You've decided to migrate your Kafka data to another broker and need an efficient, straightforward solution.
In this guide, we will explore how to use kcat, a powerful and flexible Kafka data manipulation tool, to transfer data from one broker to another.
This method is particularly useful when you need a simple way to move small amounts of data from one broker to another.
In my case, I used this approach to transfer data between my development server and my local Kafka server.
When to use the kcat Approach
Simple and Fast Transfer: For moving small datasets between brokers.
Development Environments: Ideal for development environments where simplicity and time-saving solutions are valuable.
Installing kcat
Before you begin, make sure you have kcat installed on your system. You can install it using a package manager, such as Homebrew for macOS or apt-get for Debian/Ubuntu-based systems.
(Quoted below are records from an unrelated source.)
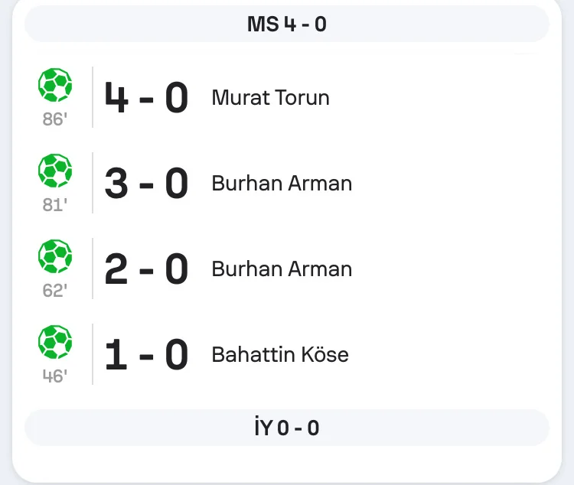Click the 1 - 0 score text
Image resolution: width=574 pixels, height=485 pixels.
click(x=146, y=355)
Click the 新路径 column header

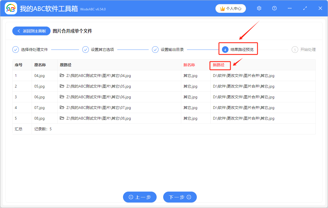coord(219,65)
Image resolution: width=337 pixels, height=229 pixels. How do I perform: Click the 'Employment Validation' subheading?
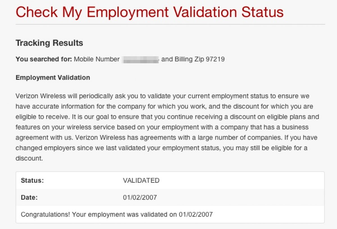click(x=53, y=78)
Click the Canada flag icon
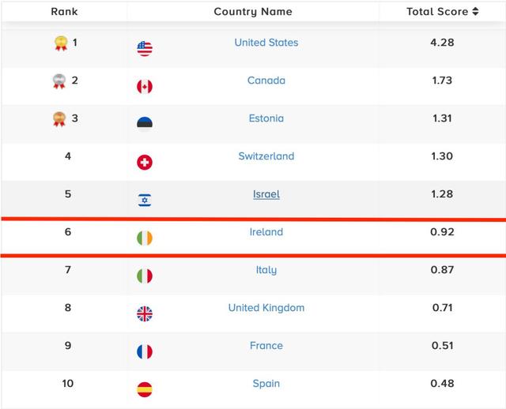 145,87
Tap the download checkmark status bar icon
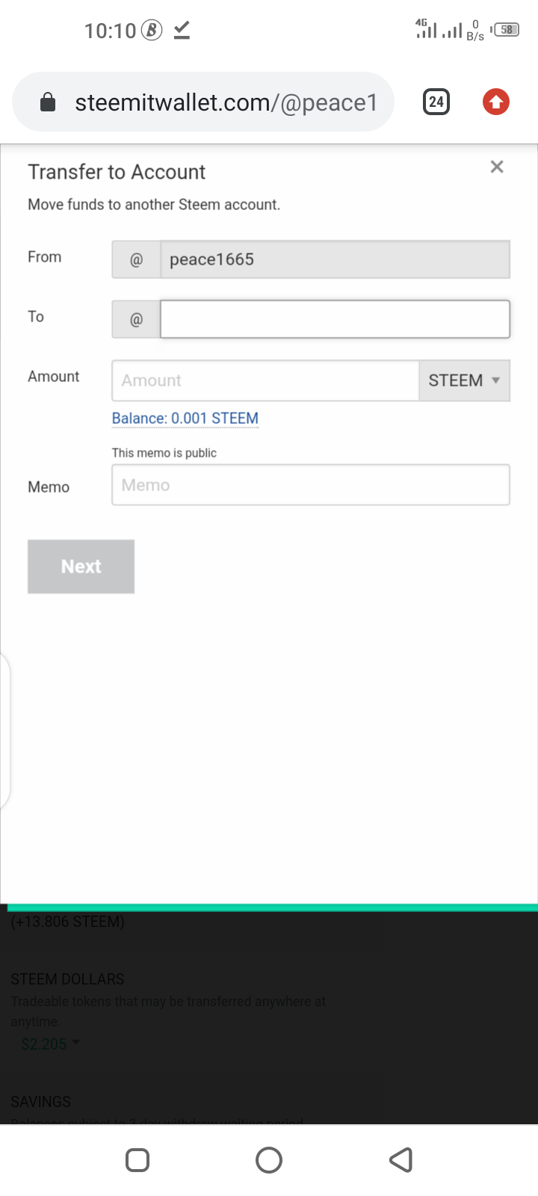 (182, 30)
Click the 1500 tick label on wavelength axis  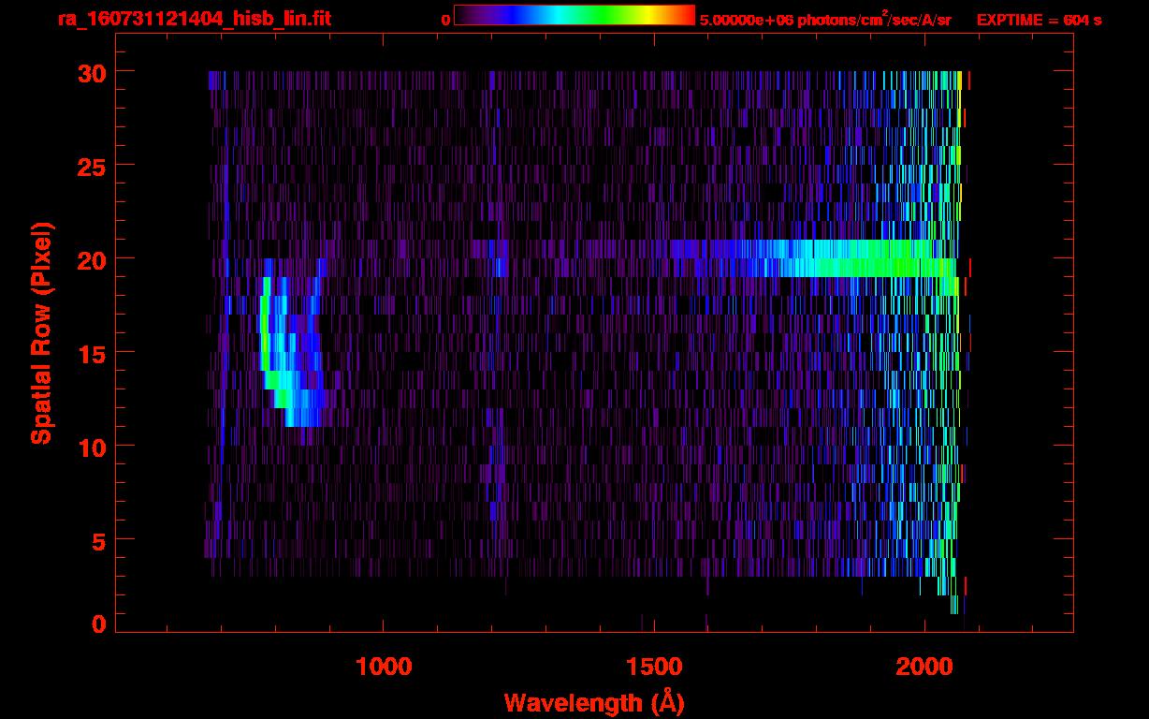653,666
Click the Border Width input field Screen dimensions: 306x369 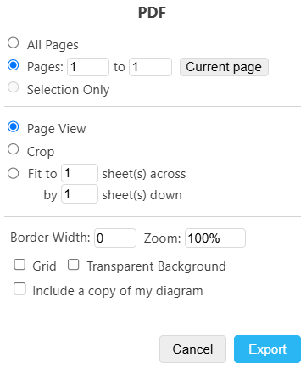[x=115, y=238]
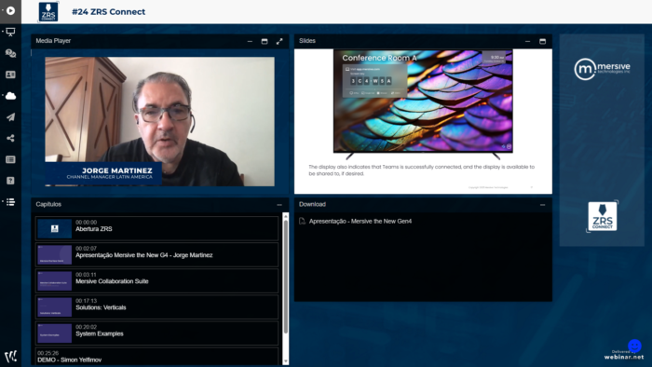
Task: Open the media player sidebar icon
Action: (x=11, y=10)
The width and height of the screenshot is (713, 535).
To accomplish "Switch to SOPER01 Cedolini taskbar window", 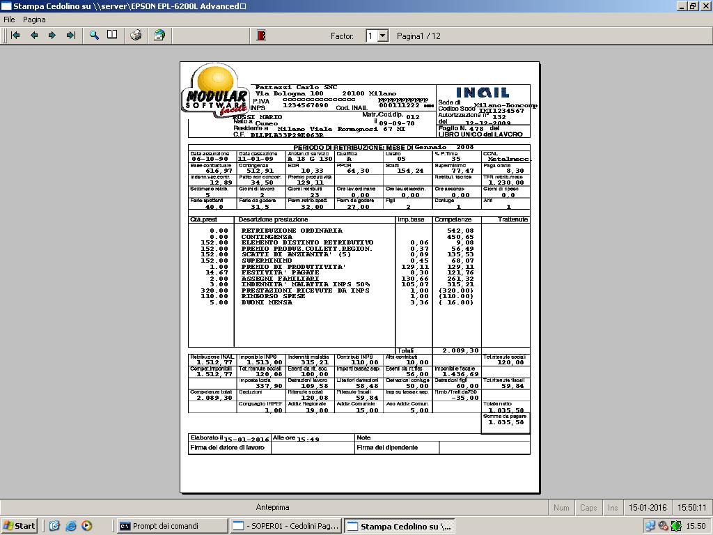I will pos(285,526).
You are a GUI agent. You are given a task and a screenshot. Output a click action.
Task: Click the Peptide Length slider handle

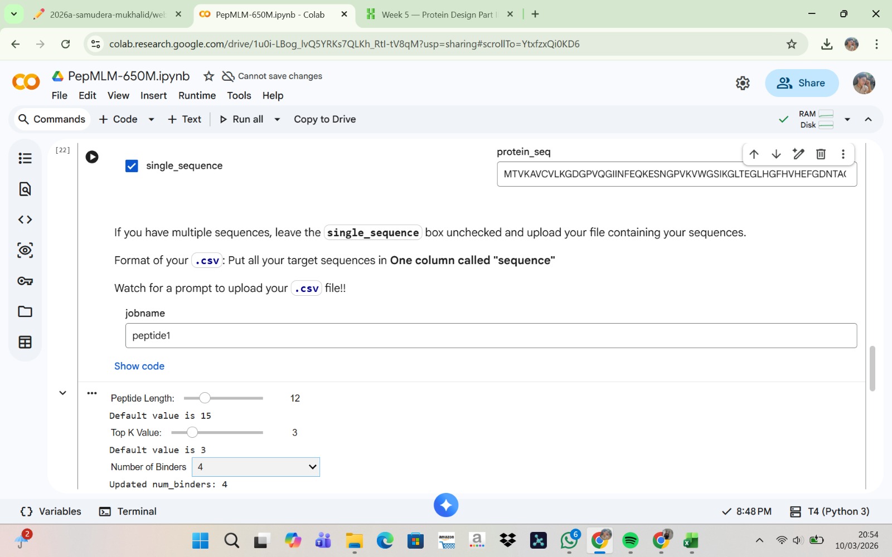click(205, 398)
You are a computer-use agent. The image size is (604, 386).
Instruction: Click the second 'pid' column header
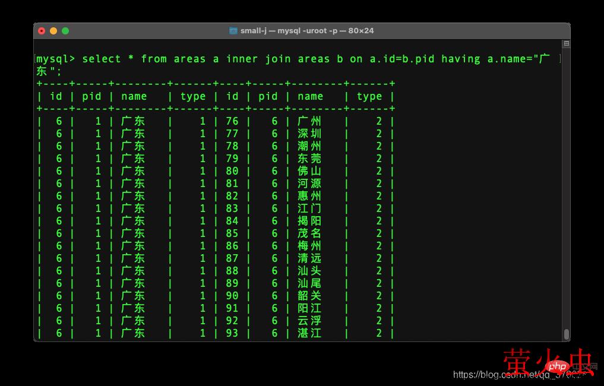coord(268,96)
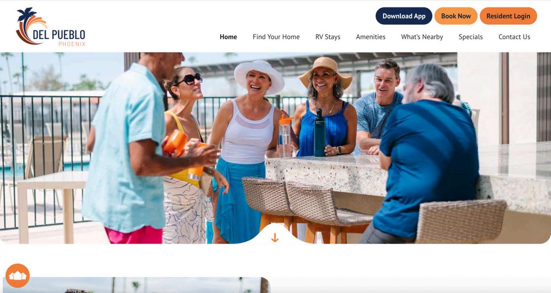Click the PHOENIX text under the logo
Image resolution: width=551 pixels, height=293 pixels.
(x=72, y=44)
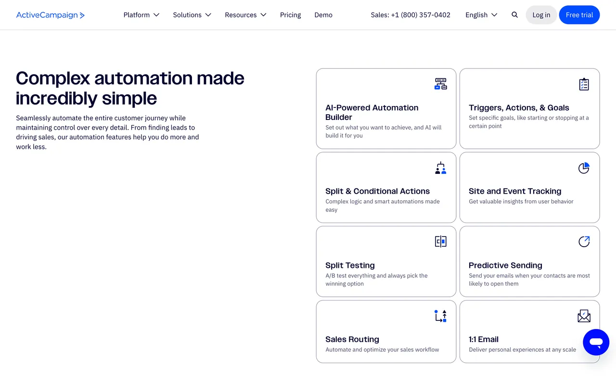616x382 pixels.
Task: Click the Free trial button
Action: point(579,15)
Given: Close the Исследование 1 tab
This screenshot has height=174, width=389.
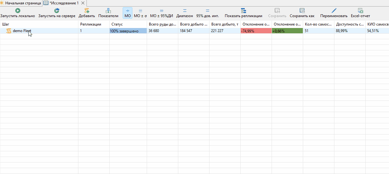Looking at the screenshot, I should pyautogui.click(x=83, y=3).
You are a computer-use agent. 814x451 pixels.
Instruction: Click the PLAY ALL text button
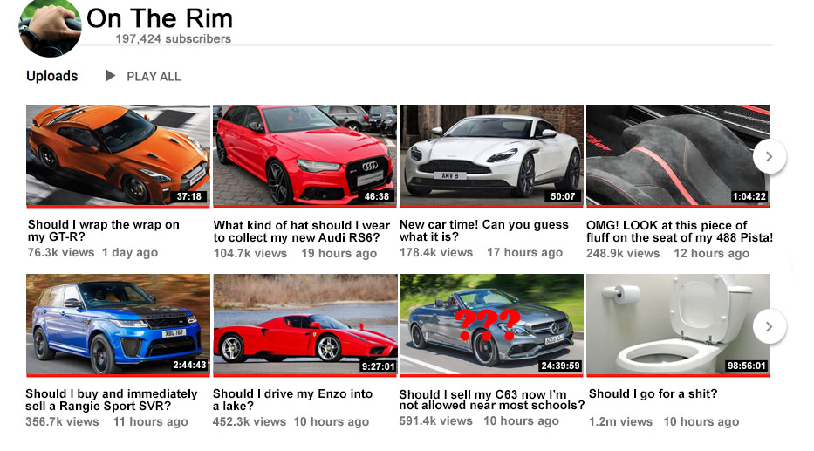pos(154,77)
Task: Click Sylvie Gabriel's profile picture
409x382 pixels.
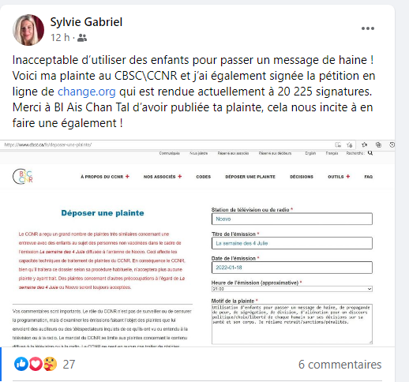Action: [x=28, y=30]
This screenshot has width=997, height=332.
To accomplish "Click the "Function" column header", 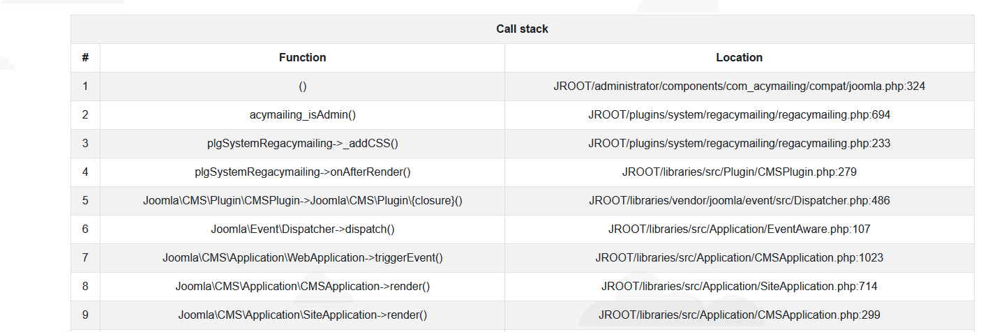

brew install kafkacat # For macOS using Homebrew
# OR
sudo apt-get install kafkacat # For Debian/Ubuntu-based systems
Transferring an Entire Topic
We can use kcat in producer mode, where it is used to send messages to a specific topic in Kafka. In consumer mode, we can consume messages and print them in the terminal. Our simple trick is redirecting the output of the kcat
command in consumer mode to the kcat
command in producer mode. In other words, the messages received by the first command will be sent to the second command.
See the script below with the necessary commands and details:
#!/usr/bin/env bash
# Defining the source and target brokers, as well as the corresponding topics.
SOURCE_BROKER=source_host_or_ip:9092
SOURCE_TOPIC=topic
TARGET_BROKER=target_host_or_ip:9092
TARGET_TOPIC=topic
# Using kcat to consume messages from the source broker and produce them to the target broker.
# -C: Consumer mode
# -P: Producer mode
# -b: Specifies the broker to be used
# -t: Specifies the topic to be consumed or produced
# -o beginning: Reads messages from the beginning of the topic
# -K: Sets the delimiter between the key and value of messages
# -e: Exits the command after receiving the last available message
# | : Pipe, redirects the output from the first command to the second.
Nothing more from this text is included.